Prompt: Go through the lines below and copy each one that holds the string "with".
:: Data excerpts ::
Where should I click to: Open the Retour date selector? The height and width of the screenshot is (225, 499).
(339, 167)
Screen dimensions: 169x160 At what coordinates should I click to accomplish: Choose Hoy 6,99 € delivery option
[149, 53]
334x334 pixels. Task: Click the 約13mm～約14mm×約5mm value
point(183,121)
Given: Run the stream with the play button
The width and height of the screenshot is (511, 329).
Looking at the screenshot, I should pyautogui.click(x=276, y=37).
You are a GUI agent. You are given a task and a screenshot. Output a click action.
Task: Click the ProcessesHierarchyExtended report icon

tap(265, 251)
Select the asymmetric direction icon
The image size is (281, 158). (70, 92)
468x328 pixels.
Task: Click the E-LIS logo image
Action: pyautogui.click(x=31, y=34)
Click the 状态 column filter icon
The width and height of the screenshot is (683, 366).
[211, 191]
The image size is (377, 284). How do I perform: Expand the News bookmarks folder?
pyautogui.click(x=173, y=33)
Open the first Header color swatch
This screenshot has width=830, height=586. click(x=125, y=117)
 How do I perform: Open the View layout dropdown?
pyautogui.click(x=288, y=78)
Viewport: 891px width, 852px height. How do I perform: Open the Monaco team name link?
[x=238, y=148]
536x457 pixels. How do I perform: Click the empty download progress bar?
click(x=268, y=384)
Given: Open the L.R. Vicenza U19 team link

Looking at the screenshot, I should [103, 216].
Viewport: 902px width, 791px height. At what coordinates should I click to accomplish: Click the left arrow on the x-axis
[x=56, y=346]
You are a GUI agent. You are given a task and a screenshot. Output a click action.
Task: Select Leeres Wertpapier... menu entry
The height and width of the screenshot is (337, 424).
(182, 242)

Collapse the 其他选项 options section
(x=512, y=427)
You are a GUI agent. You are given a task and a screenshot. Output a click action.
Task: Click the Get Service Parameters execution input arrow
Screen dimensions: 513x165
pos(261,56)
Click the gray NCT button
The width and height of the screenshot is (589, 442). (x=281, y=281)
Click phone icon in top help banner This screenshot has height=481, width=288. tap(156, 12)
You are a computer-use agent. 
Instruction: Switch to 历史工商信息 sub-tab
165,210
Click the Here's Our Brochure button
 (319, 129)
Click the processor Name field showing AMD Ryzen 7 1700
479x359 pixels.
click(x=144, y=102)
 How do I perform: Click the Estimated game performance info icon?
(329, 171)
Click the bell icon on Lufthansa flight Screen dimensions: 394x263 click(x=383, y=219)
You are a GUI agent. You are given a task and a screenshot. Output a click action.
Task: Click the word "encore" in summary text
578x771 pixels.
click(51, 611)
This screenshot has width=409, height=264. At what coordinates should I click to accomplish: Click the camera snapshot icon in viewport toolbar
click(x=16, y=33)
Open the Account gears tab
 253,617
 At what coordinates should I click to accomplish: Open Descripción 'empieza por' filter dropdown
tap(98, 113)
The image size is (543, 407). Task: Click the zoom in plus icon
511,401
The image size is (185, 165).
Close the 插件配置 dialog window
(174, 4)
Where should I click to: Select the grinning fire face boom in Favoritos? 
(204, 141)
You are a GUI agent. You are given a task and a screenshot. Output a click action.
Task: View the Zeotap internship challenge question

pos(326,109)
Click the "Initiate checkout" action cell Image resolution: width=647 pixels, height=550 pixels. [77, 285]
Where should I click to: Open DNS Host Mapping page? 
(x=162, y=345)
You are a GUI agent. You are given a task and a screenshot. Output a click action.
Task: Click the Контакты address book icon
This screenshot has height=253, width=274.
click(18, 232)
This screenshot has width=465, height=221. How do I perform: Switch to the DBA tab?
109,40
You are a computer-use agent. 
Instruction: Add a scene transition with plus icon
:::
Completed exercise:
Given: Run the stream with the play button
Instruction: Add a scene transition with plus icon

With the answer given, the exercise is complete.